WORK ITEM: Copy the material below word for word, leaving out the pictures.

MATERIAL SHOWN:
▽

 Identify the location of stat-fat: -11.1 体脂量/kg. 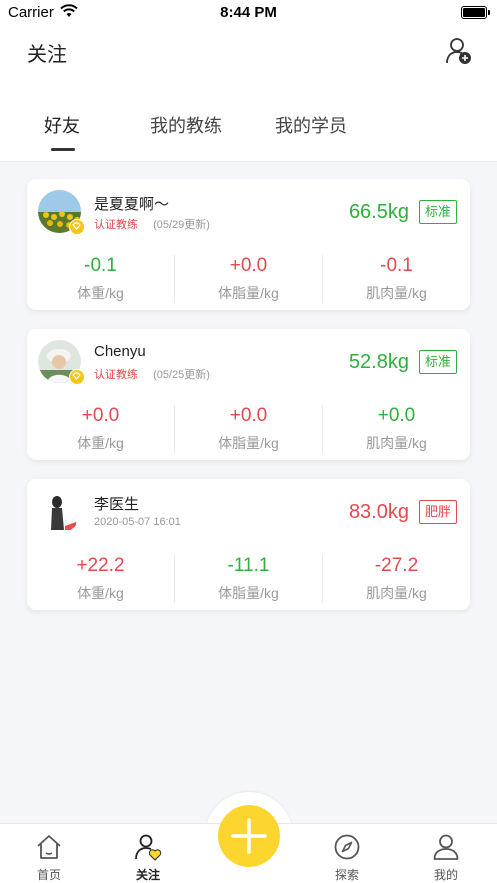
(248, 579).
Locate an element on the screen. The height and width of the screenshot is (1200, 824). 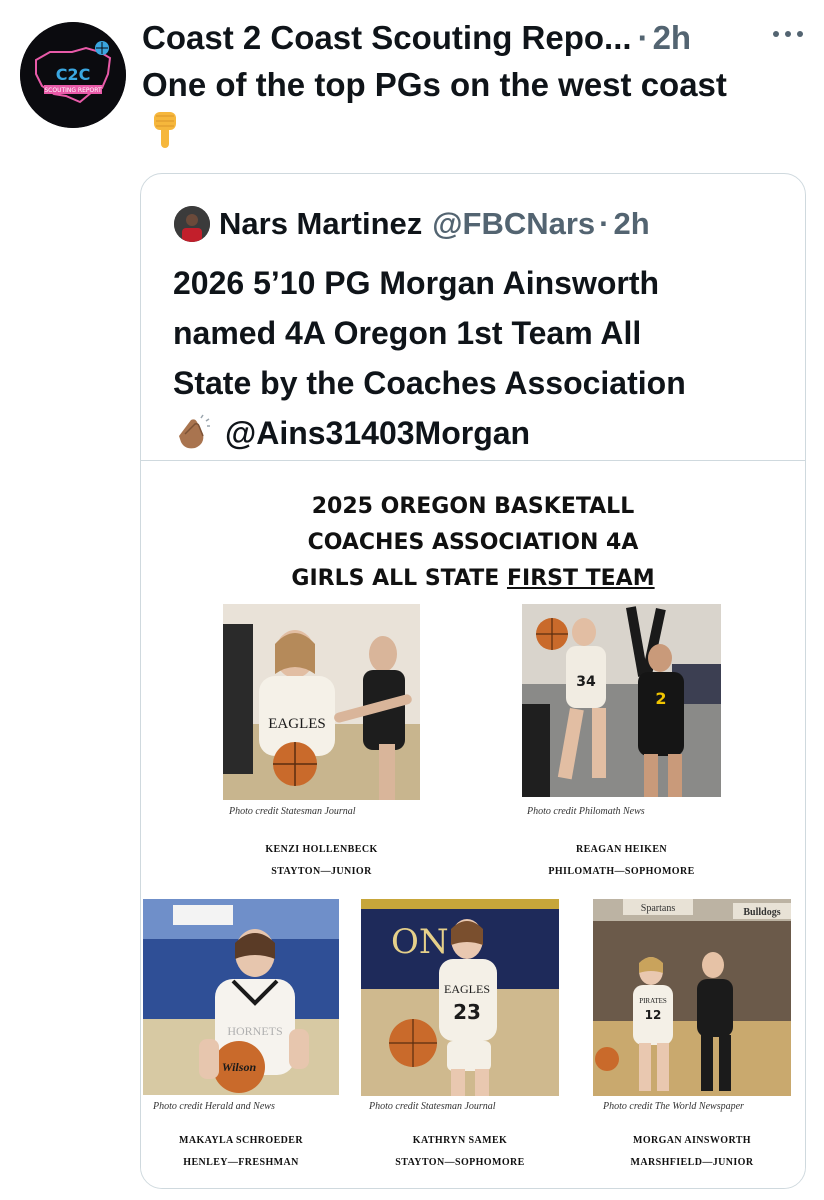
jersey-number: 23 is located at coordinates (467, 1012).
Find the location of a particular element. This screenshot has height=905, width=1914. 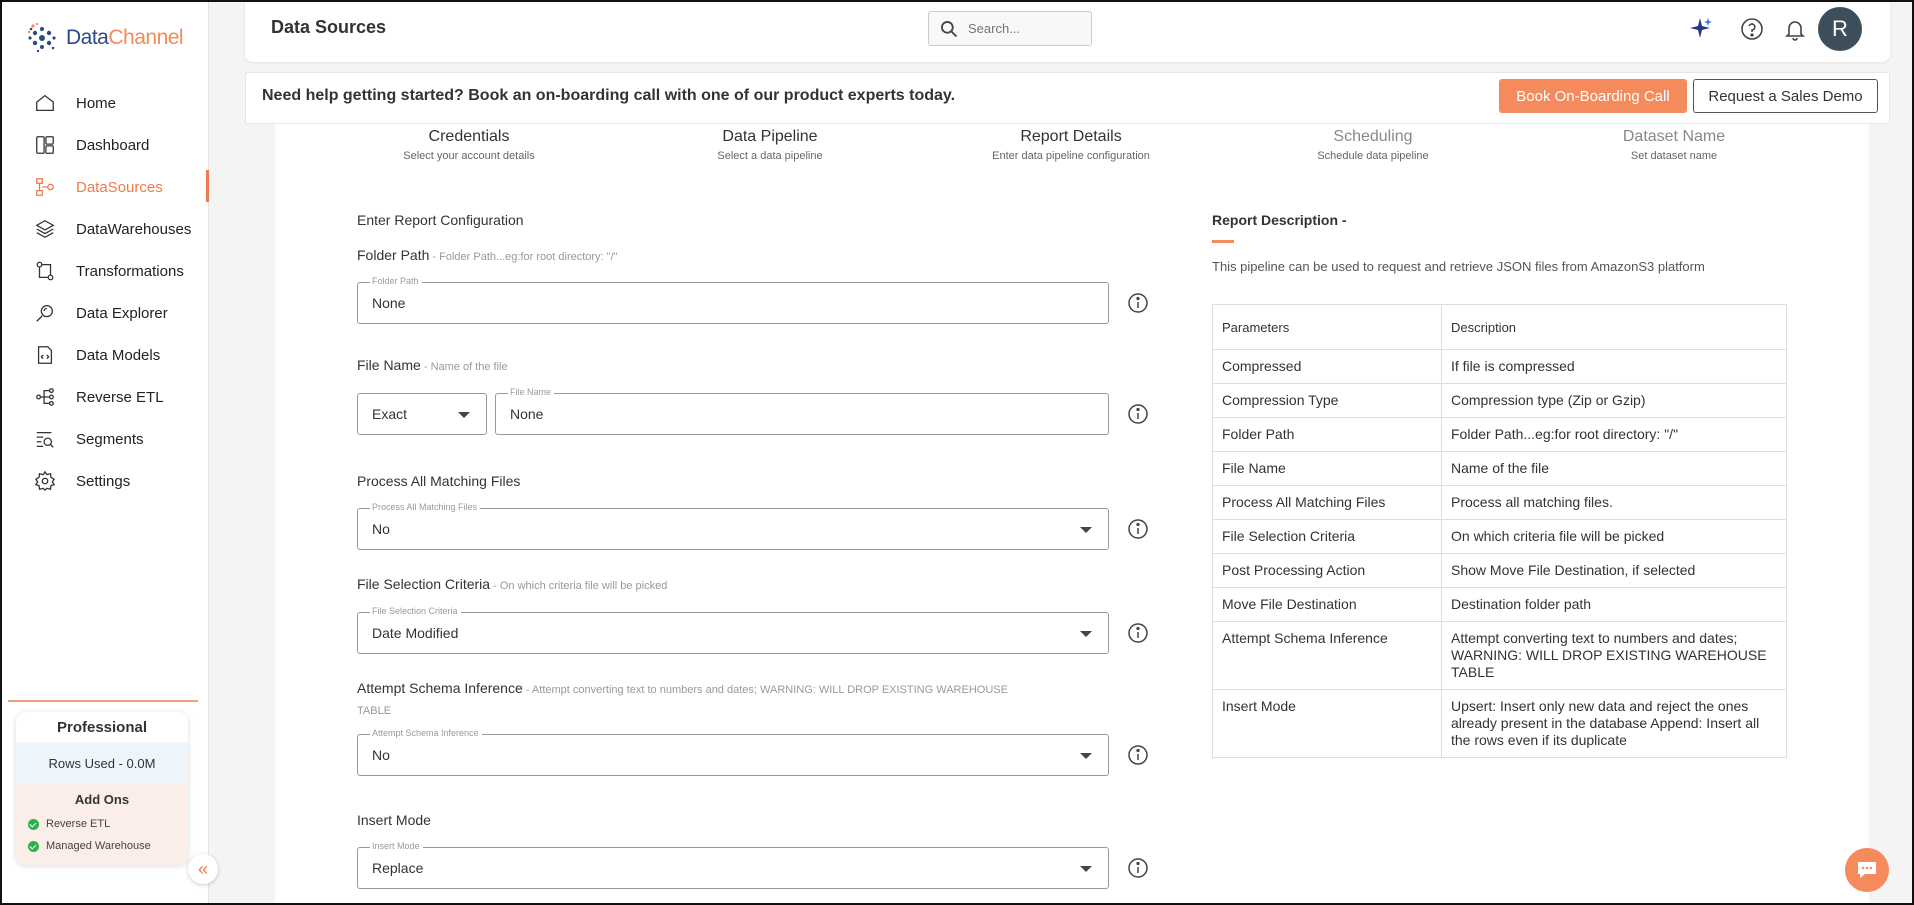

△

SOLUTION BELOW:
 Identify the location of stat-fat: -11.1 体脂量/kg. 
(248, 579).
Locate an element on the screen. The height and width of the screenshot is (1200, 824). 
jersey-number: 23 is located at coordinates (467, 1012).
Find the location of a particular element. This screenshot has height=905, width=1914. 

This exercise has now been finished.